Le paradoxe du « bon élève » pénalisé
Depuis la mise en place de la loi AGEC de 2020, la filière bois tire la sonnette d’alarme. Le principe est simple : celui qui met sur le marché un produit de construction doit financer sa fin de vie. Problème : bien que le bois soit renouvelable et biodégradable, il s’est retrouvé avec une éco-contribution disproportionnée par rapport au béton ou à l’acier.
Comme le soulignait le député M. Kervran, les projections pour 2027 prévoyaient un prélèvement de 8 % du chiffre d’affaires pour certains sciages, créant un véritable « désavantage concurrentiel » face à nos voisins européens.

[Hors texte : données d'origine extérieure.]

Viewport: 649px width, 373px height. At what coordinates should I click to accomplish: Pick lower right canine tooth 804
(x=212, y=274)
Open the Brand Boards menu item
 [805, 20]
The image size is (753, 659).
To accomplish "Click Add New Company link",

Les mesures d’urgence : un premier ballon d’oxygène
Pour répondre aux difficultés financières des entreprises, le ministère a rappelé une série de leviers activés ces derniers mois pour réduire la facture globale de la filière (estimée à plusieurs centaines de millions d’euros d’économies) :
- Exonération de la première transformation : Depuis le 1er janvier 2026, le point de prélèvement a été déplacé en aval. Cela libère les scieries du poids administratif et financier de la taxe.
- Abattements spécifiques : Un bonus de 45 millions d’euros a été acté pour les produits bois (mieux valorisés que le plastique), s’ajoutant à des aides pour les bois frais sortis de scierie afin de lutter contre la concurrence des importations.

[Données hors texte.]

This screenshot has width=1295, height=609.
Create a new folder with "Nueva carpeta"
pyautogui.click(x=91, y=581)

- Report de charges : La reprise sans frais des déchets « en pied de chantier » a été décalée, offrant un gain de trésorerie immédiat de 100 millions d’euros à la filière.
Cap sur janvier 2027 : La « Refondation »

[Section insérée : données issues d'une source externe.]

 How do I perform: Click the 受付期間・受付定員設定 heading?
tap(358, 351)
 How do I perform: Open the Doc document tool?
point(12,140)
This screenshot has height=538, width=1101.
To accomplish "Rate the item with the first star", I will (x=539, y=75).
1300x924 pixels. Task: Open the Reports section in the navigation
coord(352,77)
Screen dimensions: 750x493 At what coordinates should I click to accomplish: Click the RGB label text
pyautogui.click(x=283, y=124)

L’annonce majeure de cette réponse ministérielle réside dans la distinction entre matériaux « matures » et « non matures », une réforme actée en février dernier.
« Le modèle retenu distingue les matériaux matures, qui n’ont pas besoin de la REP pour trouver des solutions de reprise, des matériaux non matures qui nécessitent un soutien financier. » — Ministère de la Transition Écologique.
Le bois, dont les circuits de recyclage et de valorisation énergétique sont déjà performants, devrait bénéficier de ce nouveau statut. Résultat attendu : une baisse significative de l’éco-contribution dès l’entrée en vigueur du nouveau cahier des charges en janvier 2027.
Un enjeu de souveraineté
Au-delà de l’aspect comptable, c’est la survie d’une filière stratégique pour la décarbonation de la France qui se joue. En réduisant la pression fiscale sur le bois par rapport aux matériaux carbonés, le Gouvernement espère restaurer l’équité et encourager l’utilisation du biosourcé dans la construction, tout en continuant de lutter contre les décharges sauvages (un coût de 400 millions d’euros par an pour les collectivités).
Le rendez-vous est pris en septembre 2026 pour la publication du nouveau cahier des charges qui fixera les tarifs définitifs.
- Source : J.O. Assemblée Nationale du 31 mars 2026 ; Question écrite n° 2431, p. 2775.